INSTRUCTIONS:
**A.** In the IE7 toolbar discussion, which toolbar was the author unable to remove with relative ease?
**B.** Continue the IE7 toolbar discussion with the next comment after its last one.
**** DOCUMENT EXTRACT
IE7 Toolbar Mayhem
nikostheater writes "A user called anyweb tried to infect IE7 with as many toolbars as possible and it's interesting to see what happens and how secure IE7 is.." This is funny if only for the screenshot of a browser window with like 80% of the screen covered with toolbars.
You go to the website, and click multiple times to install something on purpose? Sometimes even downloading and running something? I'm not an IE apologist, or even an IE users, but it seems like infection is a bit strong.
I think the better point is that at the end, even after screwing up IE 7 so badly, the author was able to remove all the toolbars with relative ease (save the Yahoo toolbar). The better question is why was the Yahoo toolbar allowed to stay? Can just anyone buy those rights?
He got repeatedly warned about what he was doing, had to click through an awful lot of 'Yes, I'm sure'-type dialogue boxes to do it, and at the end was able to wipe out pretty much all of the toolbars very easily.
This is indeed news. It looks like Microsoft are actually getting something right this time!
********
**** DATASET RECORDS
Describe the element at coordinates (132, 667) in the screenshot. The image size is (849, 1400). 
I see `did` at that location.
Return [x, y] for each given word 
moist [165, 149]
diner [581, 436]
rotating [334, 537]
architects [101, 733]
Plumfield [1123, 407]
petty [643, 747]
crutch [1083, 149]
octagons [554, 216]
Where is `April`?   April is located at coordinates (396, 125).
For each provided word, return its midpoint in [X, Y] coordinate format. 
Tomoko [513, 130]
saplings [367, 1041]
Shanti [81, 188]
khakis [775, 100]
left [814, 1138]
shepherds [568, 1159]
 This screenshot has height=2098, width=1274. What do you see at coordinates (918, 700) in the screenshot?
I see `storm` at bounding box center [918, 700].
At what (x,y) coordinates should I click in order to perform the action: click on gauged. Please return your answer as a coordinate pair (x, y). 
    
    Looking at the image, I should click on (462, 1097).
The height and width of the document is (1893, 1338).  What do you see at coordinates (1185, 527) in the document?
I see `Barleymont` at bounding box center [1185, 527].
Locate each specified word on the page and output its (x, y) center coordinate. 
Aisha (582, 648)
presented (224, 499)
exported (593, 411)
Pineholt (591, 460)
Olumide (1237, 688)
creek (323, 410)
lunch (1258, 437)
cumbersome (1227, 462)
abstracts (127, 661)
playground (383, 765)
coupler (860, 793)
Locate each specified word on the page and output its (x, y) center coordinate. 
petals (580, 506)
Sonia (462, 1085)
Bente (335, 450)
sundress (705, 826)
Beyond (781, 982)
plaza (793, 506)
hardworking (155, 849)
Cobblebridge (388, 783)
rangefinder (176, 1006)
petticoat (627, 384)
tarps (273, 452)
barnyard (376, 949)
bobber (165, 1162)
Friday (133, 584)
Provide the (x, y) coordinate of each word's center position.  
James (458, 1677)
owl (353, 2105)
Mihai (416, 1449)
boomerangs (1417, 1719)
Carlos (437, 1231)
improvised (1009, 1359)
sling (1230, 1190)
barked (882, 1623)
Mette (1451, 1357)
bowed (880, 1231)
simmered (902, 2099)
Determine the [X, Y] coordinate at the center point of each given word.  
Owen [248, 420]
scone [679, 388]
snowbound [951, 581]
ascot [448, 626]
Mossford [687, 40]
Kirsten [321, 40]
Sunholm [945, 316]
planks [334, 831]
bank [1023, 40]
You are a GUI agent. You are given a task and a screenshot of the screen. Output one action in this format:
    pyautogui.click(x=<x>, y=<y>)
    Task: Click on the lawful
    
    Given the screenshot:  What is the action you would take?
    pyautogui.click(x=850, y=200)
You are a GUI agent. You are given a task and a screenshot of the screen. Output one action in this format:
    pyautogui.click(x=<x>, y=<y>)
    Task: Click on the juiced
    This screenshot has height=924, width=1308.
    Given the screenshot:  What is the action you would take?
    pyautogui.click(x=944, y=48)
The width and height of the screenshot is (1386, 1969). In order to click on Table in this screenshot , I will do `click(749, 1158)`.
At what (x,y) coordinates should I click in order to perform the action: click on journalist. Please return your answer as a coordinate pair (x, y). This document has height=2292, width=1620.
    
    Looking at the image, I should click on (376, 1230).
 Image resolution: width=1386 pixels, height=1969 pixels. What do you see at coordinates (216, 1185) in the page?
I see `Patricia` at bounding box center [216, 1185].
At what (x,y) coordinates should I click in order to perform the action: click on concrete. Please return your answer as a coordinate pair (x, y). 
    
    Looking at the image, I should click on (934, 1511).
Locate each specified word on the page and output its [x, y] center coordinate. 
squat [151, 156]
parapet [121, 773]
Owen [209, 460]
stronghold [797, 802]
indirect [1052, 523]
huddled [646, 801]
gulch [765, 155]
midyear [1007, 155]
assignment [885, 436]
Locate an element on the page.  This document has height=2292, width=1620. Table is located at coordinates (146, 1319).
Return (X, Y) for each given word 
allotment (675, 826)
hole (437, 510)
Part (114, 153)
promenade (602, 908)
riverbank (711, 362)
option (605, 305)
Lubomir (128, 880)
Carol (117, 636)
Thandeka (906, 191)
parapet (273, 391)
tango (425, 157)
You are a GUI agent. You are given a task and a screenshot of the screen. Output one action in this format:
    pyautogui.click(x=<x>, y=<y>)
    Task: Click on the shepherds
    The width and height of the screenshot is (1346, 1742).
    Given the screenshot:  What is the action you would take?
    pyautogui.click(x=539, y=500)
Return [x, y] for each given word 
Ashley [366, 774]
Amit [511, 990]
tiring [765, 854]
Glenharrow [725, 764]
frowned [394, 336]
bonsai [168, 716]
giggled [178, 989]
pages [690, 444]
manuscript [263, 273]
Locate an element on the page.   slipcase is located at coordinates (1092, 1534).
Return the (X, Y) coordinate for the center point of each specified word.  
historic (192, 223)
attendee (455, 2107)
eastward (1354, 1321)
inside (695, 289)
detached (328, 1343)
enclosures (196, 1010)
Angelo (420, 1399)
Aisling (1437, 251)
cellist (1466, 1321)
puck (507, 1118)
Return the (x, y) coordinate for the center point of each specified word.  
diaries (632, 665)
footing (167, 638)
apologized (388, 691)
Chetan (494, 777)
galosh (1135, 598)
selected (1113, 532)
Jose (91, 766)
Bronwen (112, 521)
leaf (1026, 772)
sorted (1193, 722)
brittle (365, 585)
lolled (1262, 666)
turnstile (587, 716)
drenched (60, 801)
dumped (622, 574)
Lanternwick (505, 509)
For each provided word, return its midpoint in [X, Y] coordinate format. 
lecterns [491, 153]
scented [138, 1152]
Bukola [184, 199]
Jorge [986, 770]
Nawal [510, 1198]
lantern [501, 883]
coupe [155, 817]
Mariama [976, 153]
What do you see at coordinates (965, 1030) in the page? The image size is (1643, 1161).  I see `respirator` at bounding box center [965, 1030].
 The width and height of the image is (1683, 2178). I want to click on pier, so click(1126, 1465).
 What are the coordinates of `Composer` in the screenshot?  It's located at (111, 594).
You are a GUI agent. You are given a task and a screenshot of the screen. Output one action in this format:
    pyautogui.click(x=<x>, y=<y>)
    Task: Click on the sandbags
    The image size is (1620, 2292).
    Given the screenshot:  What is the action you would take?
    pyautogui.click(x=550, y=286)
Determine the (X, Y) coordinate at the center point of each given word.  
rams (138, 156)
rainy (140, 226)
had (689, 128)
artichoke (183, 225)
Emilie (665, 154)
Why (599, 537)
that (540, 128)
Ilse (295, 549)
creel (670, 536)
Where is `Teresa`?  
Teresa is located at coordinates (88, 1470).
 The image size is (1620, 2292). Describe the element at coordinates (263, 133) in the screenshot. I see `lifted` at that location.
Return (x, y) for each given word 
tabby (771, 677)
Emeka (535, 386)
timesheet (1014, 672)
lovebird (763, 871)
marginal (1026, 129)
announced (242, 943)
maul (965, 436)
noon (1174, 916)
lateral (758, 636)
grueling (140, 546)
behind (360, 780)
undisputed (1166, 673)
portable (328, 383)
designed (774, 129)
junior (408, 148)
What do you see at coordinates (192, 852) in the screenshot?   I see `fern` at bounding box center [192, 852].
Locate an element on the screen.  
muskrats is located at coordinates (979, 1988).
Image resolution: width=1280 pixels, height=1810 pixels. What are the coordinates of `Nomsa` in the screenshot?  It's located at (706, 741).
********
ANSWERS:
**A.** The Yahoo toolbar.

**B.**
Real Daleks don't climb stairs - they level the building.
Now we just aren't being reasonable. If Microsoft didn't allow people to install these things every post here would be calling it anticompetitive and complain about how they don't give the user choices. I'm pretty sure I could make a "Log all credit card numbers and email them to me" extension for Firefox and if someone really wanted to install it I bet it would let them.
The fact of the matter is it isn't always obvious if something is going to break functionality, making a user aware that it might and giving them the choice is IMHO better than telling them they can only run signed software on their computer.